═══ TASK INPUTS

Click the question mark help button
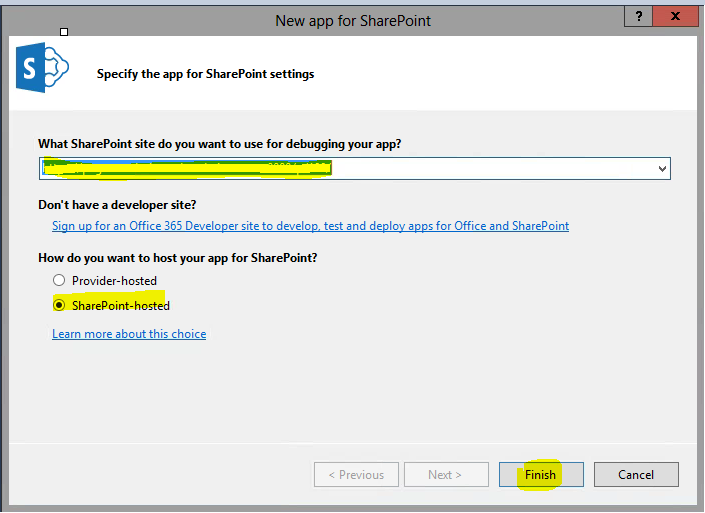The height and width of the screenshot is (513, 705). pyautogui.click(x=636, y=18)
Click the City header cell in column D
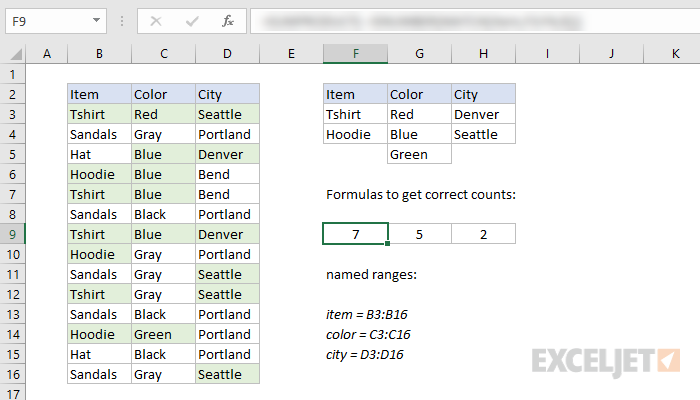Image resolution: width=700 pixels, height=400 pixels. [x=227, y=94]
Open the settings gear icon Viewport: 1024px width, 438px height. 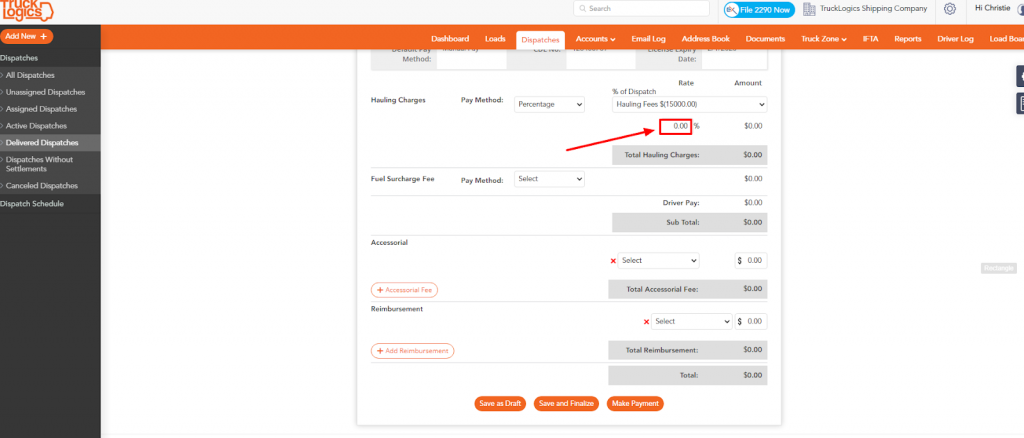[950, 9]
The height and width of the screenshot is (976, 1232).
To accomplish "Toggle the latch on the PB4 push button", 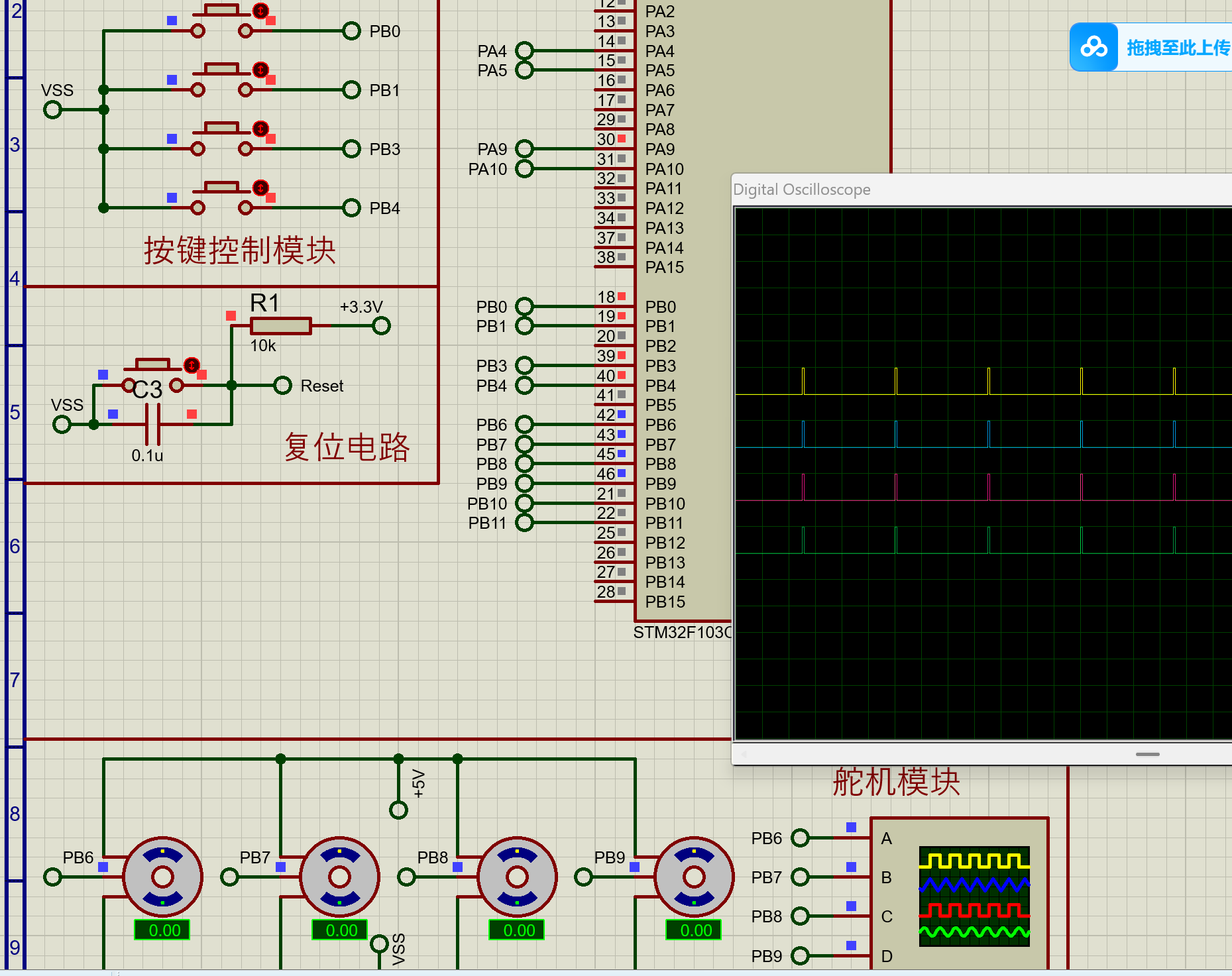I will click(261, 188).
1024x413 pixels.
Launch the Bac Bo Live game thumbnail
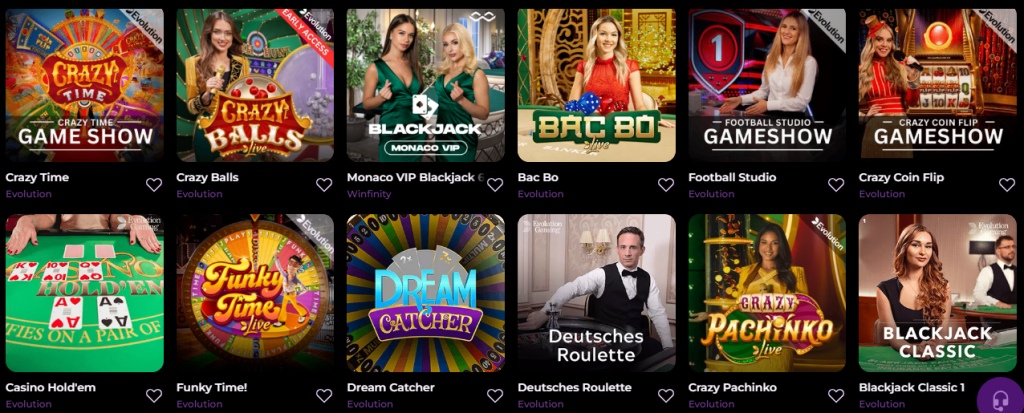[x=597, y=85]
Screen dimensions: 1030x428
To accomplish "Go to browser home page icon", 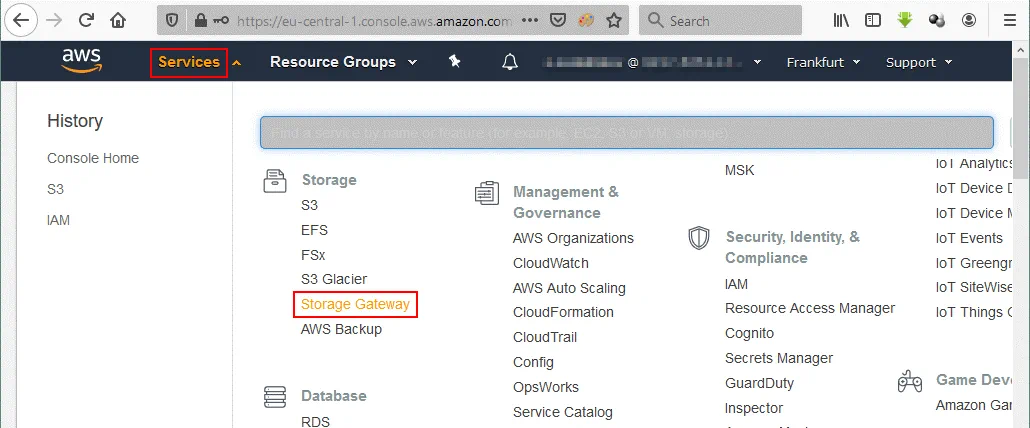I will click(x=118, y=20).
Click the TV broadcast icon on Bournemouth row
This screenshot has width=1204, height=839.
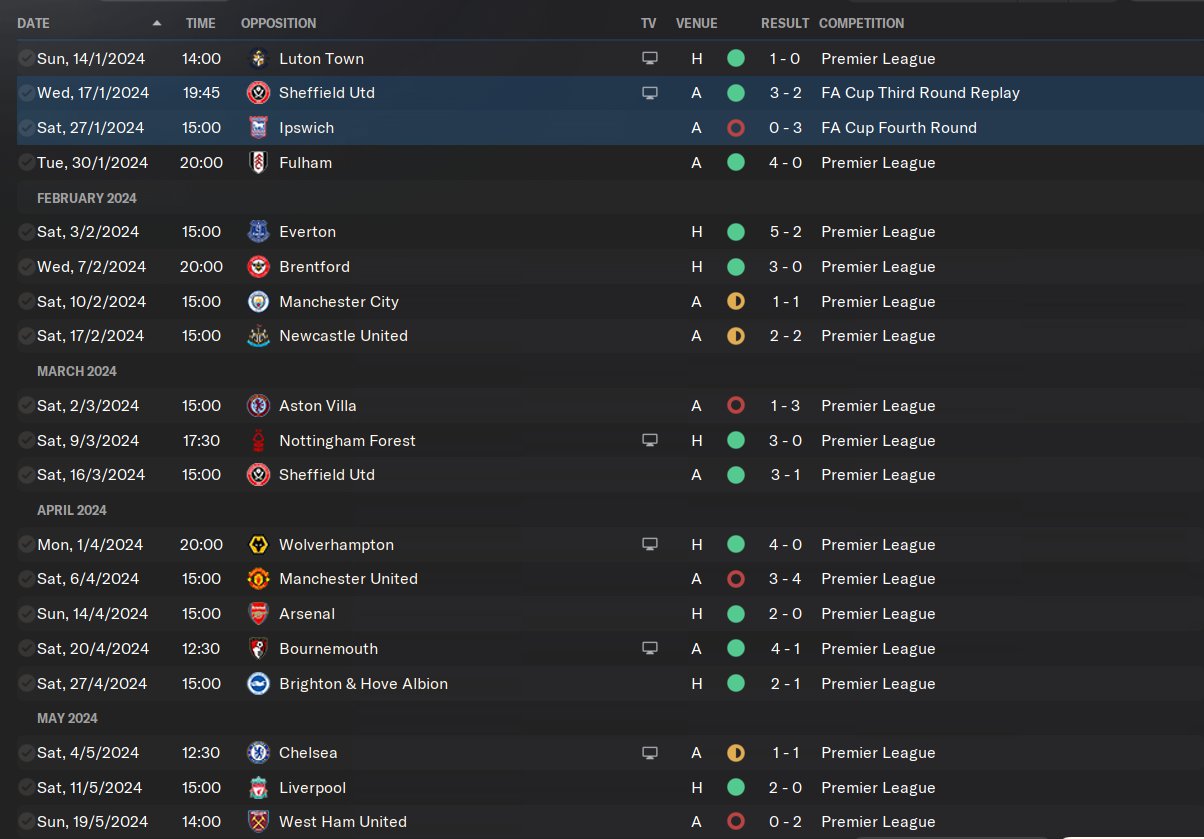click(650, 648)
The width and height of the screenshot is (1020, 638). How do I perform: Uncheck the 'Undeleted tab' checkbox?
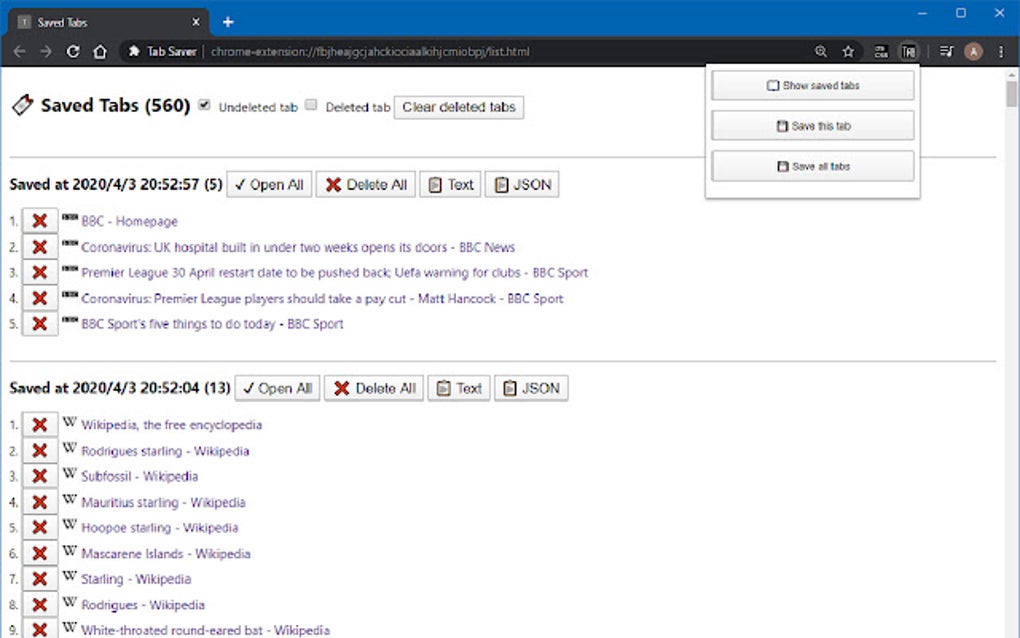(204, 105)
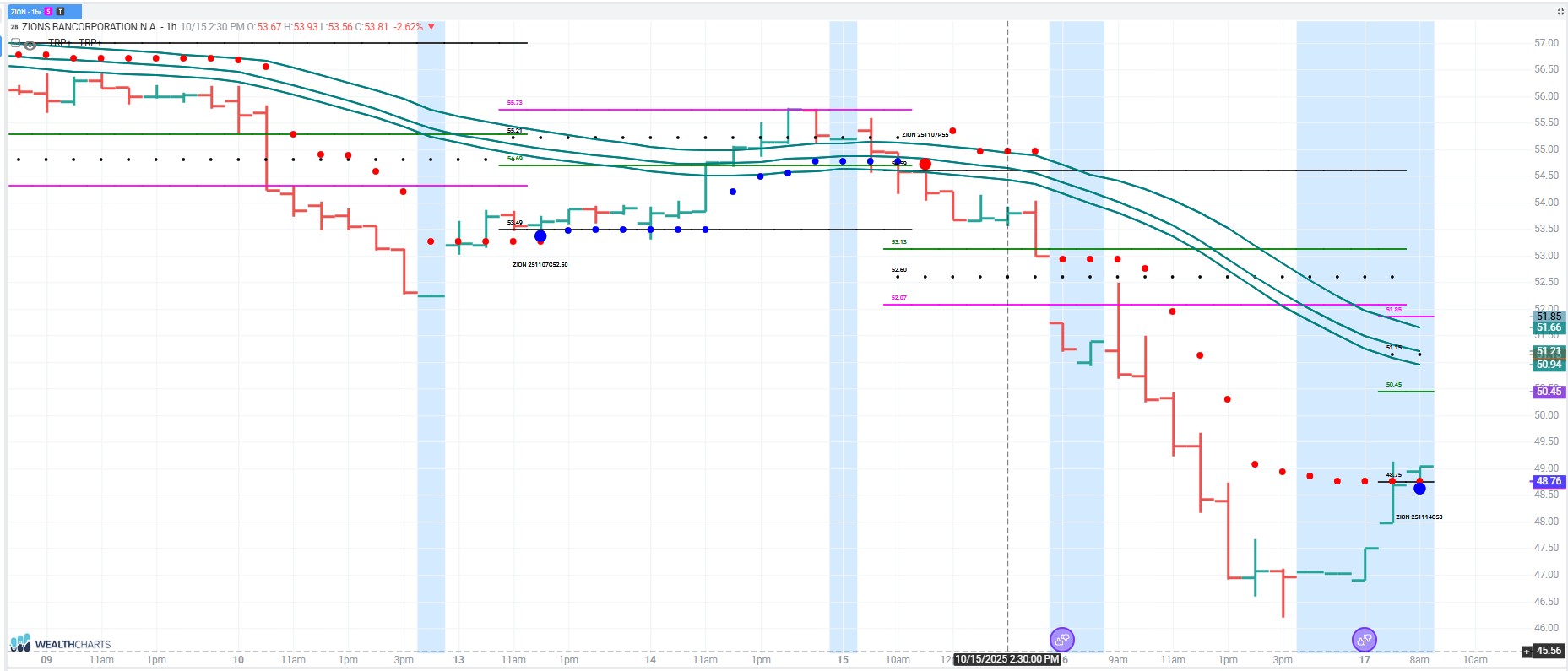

══════

#### WORK TO BE COMPLETED:
Lines from the one holding "This screenshot has width=1204, height=839." down to the last line of the entries above must be retyped exactly, inclusive of both, with no pictures and nothing else.

#### YOUR RESPONSE:
This screenshot has width=1204, height=839.
click(650, 648)
The width and height of the screenshot is (1020, 638). How do I perform: Uncheck the 'Undeleted tab' checkbox?
(204, 105)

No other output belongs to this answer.